##### Dataset entries #####

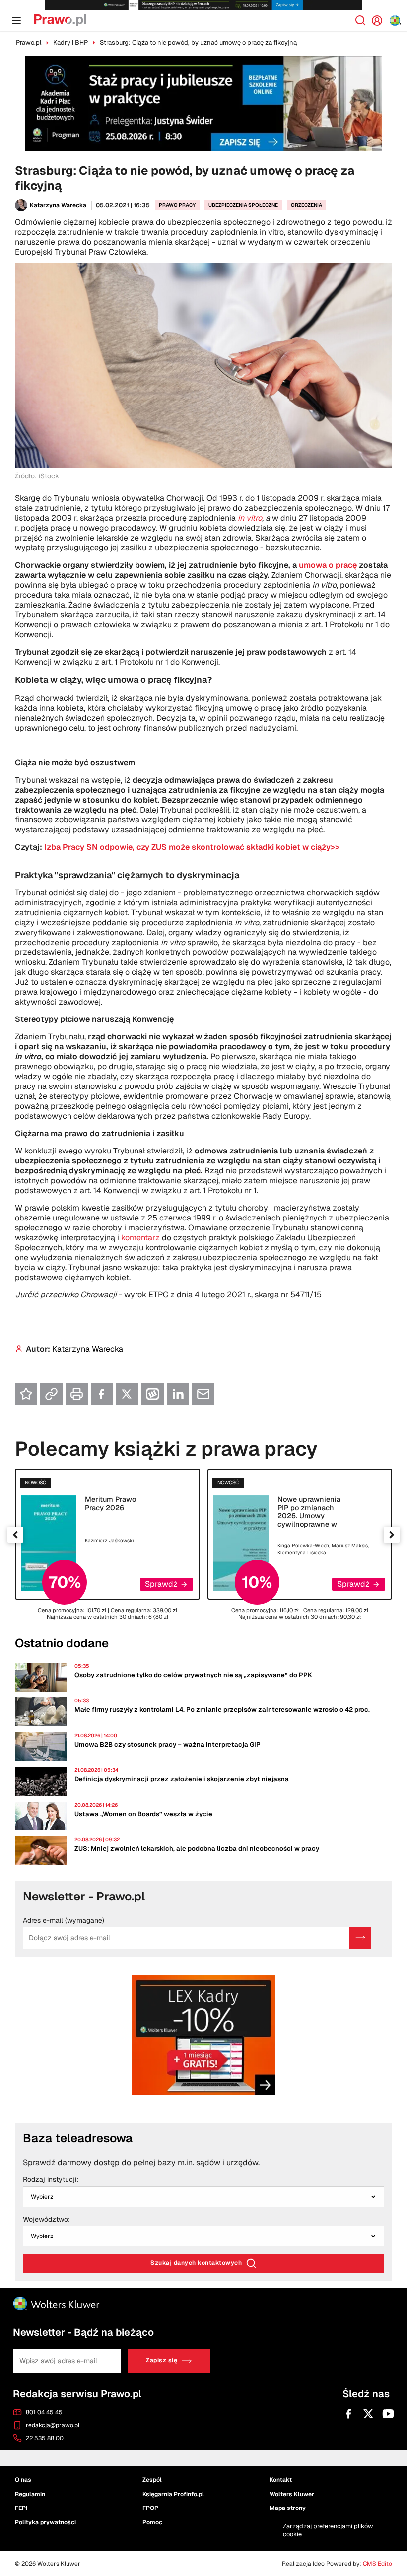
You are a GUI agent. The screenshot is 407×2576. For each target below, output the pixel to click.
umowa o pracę (328, 565)
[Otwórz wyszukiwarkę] (360, 20)
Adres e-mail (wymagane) (63, 1921)
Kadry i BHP (70, 42)
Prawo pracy (177, 205)
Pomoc (152, 2522)
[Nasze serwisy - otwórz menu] (395, 20)
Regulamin (30, 2494)
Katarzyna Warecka (58, 205)
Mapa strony (288, 2508)
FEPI (21, 2508)
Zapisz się (161, 2360)
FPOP (150, 2508)
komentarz (140, 1237)
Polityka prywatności (45, 2522)
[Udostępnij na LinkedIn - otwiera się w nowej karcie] (178, 1394)
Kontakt (281, 2480)
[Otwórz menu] (16, 20)
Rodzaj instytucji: (50, 2180)
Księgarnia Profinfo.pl (173, 2494)
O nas (23, 2480)
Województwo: (46, 2220)
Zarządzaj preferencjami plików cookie (328, 2530)
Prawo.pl (28, 42)
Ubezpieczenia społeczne (243, 205)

#####

▸ What you have to do
Word for word, repeat the lines that begin at the one with "O nas (23, 2480)" and continue to the end of the listing above.

▸ Reply
O nas (23, 2480)
Województwo: (46, 2220)
Zarządzaj preferencjami plików cookie (328, 2530)
Prawo.pl (28, 42)
Ubezpieczenia społeczne (243, 205)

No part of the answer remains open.